Equities traders have endured one of the most inauspicious starts to a year in ages. What was supposed to be a year of positive growth and high expectations has turned into quite the antithesis. Stock markets have been rocked by China weakness, crumbling stability in the Eurozone and the hapless predicament of emerging market economies.

Societe Generale

My mind harkens back to the Fed decision on December 16, 2015 and I cannot help but think that perhaps the Fed got it wrong to hike rates amid a brewing global crisis: The Emerging Markets Meltdown. Nonetheless, a 25-basis point rate hike was hardly substantial enough to warrant calls for a global meltdown, but China weakness is certainly the wrecking ball that these economies cannot withstand.

News has recently broken of the dire economic predicament in Germany where industrial production has slipped to ZERO. And worse than that, consumer confidence in Europe’s premier economy is declining fast. This does not bode well for the EU, the eurozone, China or emerging market economies. Germany is one of the most important cogs in the wheel and France is heavily reliant on Germany for its own economic prosperity.

The Nuts and Bolts of Societe Generale

The shoddy performance of Societe General of late has a lot of investors in Paris deeply concerned.

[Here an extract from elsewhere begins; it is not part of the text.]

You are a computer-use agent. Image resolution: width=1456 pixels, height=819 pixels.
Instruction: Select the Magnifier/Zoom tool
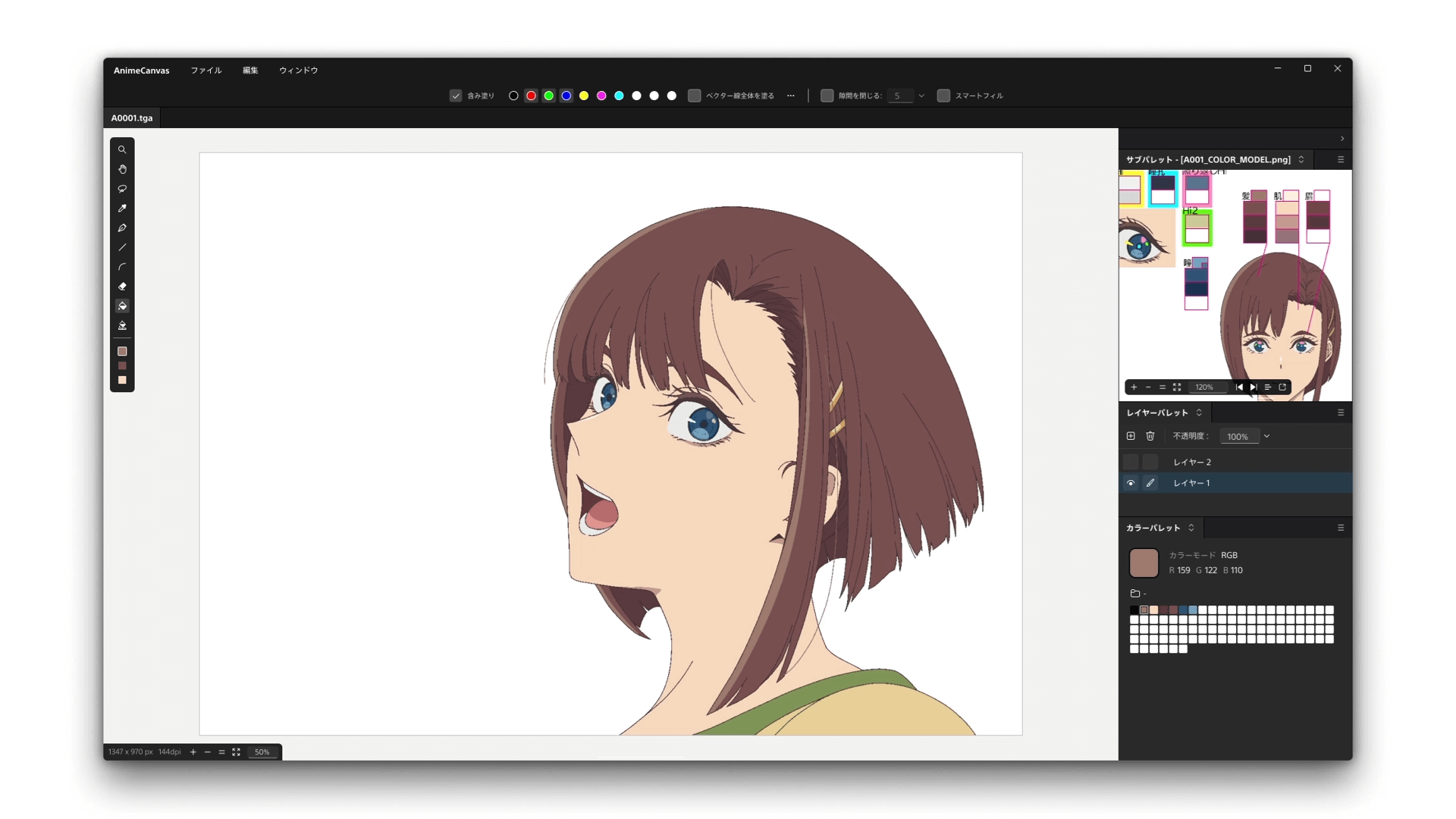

A period of successive daily declines in 2016 has traders going heavily bearish on the stock. However, there is light at the end of the tunnel as Morgan Stanley has given a future price target of €49.60 to the stock. That would certainly be a big step up for the company which was previously viewed in a neutral light by Morgan Stanley – one of the most respected financial investment enterprises in the world.

Citigroup Inc is also bullish on the stock with a €52 price target and a positive buy rating. Yet another ratings agency – Credit Suisse was even more generous with a price objective of €58.10 and a positive buy rating too. In other upgrades/downgrades announcements, BNP Paribus rated Societe Generale with a neutral rating and they announced a price objective of €49. Altogether the stock is a hold/buy over the long-term with 6 major ratings agencies rating it a buy and 6 a hold. On average, the price target for the stock is €50.89 – well above its current trading range of €38.30.